The U.S. central bank will consider whether to retain a pledge to keep rates near zero for a “considerable time” after they ended their bond-buying program in October. Fed Chair Janet Yellen and her fellow policy makers will examine economic reports in what will be the final two-day Fed meeting this year.

Australia’s S&P/ASX 200 Index dropped 0.3 percent in a sixth straight day of declines, while the Kospi index in Seoul fell 0.4 percent.

Hong Kong’s Hang Seng Index retreated 1 percent and the Hang Seng China Enterprises Index headed for a fourth straight decrease. The Shanghai Composite Index added 0.2 percent.

The so-called flash manufacturing purchasing managers’ index from HSBC Holdings Plc and Markit Economics fell to 49.5, while economists surveyed by Bloomberg projected a reading of 49.8 for December, from 50 last month. It’s the first time since May that the gauge has slipped below 50, the threshold between expansion and contraction. A similar gauge of Japanese factory activity is also due today.

OPEC Outlook

West Texas Intermediate crude fell to $55.68 a barrel in New York, headed for its lowest settlement since May 2009. The U.S. benchmark contract is down 44 percent this year. Brent crude for January settlement lost 0.4 percent to $60.84 a barrel in London, also a five-year low.
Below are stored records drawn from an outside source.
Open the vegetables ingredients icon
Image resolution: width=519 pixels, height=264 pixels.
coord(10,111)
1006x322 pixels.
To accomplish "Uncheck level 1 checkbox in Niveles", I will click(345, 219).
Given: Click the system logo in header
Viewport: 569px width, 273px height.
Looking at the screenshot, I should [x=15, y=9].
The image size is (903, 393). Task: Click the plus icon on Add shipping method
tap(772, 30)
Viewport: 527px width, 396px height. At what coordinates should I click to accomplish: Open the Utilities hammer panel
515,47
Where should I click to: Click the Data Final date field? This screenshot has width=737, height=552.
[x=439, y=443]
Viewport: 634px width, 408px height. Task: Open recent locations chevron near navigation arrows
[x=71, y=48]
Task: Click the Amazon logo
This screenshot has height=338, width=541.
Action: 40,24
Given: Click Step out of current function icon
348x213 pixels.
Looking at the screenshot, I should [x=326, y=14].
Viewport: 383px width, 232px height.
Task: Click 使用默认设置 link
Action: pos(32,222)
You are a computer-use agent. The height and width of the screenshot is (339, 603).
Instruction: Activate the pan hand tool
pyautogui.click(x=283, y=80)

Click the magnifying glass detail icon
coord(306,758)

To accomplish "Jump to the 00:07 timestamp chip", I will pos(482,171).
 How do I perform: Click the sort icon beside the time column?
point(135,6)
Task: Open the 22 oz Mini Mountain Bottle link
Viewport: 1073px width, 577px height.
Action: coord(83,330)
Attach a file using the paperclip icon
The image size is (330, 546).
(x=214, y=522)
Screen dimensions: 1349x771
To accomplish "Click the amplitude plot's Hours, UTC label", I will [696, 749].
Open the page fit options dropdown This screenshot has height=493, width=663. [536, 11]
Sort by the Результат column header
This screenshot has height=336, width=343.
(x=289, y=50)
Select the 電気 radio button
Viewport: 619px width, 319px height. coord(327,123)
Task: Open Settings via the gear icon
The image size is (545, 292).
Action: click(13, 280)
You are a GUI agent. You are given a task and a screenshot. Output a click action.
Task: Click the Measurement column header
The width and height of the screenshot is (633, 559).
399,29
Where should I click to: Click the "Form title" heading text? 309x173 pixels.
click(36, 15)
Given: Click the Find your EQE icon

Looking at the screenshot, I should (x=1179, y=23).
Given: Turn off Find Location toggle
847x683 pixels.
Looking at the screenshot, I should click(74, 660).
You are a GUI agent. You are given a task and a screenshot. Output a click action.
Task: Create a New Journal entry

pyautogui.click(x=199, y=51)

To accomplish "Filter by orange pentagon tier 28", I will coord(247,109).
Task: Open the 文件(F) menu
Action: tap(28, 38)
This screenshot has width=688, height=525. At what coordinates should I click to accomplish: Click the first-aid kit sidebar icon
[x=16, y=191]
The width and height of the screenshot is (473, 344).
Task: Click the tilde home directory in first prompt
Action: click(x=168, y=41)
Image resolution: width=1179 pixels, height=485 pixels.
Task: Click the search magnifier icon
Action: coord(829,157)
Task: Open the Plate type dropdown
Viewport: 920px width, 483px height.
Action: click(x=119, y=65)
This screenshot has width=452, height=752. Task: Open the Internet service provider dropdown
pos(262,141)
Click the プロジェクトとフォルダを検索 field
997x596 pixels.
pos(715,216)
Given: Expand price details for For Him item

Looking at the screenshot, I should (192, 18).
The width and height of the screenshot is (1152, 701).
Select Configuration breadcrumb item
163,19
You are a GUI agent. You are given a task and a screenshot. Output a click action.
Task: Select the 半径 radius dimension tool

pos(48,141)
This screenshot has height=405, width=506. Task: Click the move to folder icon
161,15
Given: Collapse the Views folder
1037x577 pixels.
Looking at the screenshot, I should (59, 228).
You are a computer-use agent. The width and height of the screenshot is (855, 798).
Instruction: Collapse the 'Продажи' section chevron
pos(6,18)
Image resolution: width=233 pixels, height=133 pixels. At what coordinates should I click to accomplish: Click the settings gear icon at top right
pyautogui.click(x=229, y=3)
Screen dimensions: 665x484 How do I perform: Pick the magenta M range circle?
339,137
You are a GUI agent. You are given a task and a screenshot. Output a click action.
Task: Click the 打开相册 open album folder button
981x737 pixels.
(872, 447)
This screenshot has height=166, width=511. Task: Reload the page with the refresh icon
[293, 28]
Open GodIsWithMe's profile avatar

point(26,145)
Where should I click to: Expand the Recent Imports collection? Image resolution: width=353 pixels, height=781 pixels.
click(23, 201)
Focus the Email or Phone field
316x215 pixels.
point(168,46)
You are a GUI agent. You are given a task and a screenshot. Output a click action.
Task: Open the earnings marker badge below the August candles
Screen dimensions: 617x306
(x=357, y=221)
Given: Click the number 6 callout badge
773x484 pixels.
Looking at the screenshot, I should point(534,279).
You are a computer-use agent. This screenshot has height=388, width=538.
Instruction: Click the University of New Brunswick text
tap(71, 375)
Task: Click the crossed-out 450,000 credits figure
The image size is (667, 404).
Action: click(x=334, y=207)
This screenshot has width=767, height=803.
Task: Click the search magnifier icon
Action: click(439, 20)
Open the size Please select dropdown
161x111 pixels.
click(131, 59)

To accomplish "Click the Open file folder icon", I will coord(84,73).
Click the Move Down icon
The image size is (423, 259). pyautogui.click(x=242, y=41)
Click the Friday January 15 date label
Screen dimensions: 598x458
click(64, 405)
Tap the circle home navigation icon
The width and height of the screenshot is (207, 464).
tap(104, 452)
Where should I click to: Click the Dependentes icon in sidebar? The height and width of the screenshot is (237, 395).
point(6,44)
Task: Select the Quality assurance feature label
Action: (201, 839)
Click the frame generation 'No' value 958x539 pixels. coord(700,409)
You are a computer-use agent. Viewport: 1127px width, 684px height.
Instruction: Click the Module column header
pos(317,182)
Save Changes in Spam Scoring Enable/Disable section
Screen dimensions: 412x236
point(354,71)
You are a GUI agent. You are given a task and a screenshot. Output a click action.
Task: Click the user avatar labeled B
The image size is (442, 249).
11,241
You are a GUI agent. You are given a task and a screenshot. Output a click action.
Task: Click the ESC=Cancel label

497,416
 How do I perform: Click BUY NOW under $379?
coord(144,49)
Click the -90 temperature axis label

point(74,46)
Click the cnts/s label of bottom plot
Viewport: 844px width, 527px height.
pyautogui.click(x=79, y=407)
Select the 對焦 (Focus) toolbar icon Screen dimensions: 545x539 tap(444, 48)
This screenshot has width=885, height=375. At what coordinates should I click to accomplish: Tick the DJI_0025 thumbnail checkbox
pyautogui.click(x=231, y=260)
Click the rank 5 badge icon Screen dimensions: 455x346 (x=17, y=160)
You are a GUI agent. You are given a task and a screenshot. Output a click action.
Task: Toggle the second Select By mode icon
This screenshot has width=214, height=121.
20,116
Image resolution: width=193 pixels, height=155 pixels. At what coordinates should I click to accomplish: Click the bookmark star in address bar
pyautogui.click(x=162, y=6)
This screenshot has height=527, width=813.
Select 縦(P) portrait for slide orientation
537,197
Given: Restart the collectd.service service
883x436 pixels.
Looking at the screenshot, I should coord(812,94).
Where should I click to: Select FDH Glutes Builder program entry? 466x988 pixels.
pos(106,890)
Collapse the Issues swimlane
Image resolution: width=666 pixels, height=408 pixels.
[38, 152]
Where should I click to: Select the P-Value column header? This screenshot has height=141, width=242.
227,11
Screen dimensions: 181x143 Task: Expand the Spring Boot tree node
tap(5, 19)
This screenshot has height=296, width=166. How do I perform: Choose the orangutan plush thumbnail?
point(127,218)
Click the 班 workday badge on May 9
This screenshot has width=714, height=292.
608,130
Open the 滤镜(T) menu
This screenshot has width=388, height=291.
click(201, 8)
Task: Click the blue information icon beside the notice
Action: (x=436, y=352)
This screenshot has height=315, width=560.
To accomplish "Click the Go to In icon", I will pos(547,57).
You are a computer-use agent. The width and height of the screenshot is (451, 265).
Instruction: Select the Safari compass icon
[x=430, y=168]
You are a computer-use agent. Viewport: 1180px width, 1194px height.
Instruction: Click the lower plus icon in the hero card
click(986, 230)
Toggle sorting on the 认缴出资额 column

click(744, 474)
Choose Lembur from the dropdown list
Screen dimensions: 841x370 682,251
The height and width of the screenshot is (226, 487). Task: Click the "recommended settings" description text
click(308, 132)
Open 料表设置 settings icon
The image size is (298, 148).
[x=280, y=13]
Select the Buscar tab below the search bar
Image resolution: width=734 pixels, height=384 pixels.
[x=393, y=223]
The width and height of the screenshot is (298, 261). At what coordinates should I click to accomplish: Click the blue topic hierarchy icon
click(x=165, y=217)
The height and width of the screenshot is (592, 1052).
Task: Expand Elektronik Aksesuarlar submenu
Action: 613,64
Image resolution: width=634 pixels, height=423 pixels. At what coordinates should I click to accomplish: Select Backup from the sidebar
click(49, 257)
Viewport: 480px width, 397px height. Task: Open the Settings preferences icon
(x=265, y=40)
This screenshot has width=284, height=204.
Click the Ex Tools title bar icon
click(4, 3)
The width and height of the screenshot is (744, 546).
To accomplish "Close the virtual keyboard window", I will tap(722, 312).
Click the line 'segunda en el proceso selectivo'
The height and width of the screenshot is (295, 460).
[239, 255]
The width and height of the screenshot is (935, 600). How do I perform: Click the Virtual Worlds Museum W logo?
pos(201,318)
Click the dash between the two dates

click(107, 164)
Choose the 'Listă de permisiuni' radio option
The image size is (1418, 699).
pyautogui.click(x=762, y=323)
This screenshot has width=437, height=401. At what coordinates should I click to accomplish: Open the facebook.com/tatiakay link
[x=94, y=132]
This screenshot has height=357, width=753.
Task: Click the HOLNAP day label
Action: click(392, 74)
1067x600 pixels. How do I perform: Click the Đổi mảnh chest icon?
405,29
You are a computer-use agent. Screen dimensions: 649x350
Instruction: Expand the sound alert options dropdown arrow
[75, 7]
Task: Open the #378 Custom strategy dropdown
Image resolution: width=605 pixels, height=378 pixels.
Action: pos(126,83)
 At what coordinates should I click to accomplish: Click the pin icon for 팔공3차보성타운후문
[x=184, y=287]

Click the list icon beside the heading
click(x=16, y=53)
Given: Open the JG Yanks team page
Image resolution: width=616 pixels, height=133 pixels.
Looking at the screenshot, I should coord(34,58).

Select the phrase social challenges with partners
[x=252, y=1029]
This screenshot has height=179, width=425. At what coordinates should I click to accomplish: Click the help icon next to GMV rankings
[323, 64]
United Arab Emirates Energy Minister Suhail Al-Mazrouei said that the Organization of Petroleum Exporting Countries will refrain from cutting crude output even if prices slide to $40 a barrel. The group, which last month refused to reduce production in the face of the oil-market slump, has pumped more than its 30 million barrel-a-day target for the last six months.

The ruble climbed for the first time in seven days, after sliding beyond 60 per dollar for the first time even yesterday. The country’s central bank, which has been trying to stem the currency’s tumble through intervention, boosted the key rate to 17 percent from 10.5 percent, the largest single increase since 1998, when Russian rates soared past 100 percent and the government defaulted on its debt.

Throwing Darts

One-month non-deliverable forwards on the currency gained 0.9 percent to 66.0599 per dollar after sinking 11 percent yesterday. The Market Vectors Russia exchange-traded fund rose about 3.5 percent in after-hours trading in New York.

“They are throwing darts in the dark,” Slava Rabinovich, chief executive officer at Diamond Age Capital Advisers in Moscow, which manages $240 million in Russian assets, said by phone. “They are panicking. The ruble will spike back up, but the spike is going to be very short-lived. The ruble has only one way to go because of the geopolitical crisis and falling oil prices.”

The yen was little changed at 117.71 per dollar after surging 0.8 percent yesterday, while Australia’s dollar added 0.2 percent to 82.26 U.S. cents after the central bank reiterated that it expects a period of stability in interest rates, which are at a record low.

Yields on 10-year U.S. Treasuries fell one basis point, or 0.01 percentage point, to 2.11 percent, dropping for the sixth time in seven sessions.

Gold rose to $1,197.29 an ounce on the spot market after sliding 2.4 percent yesterday and touching a one-week low.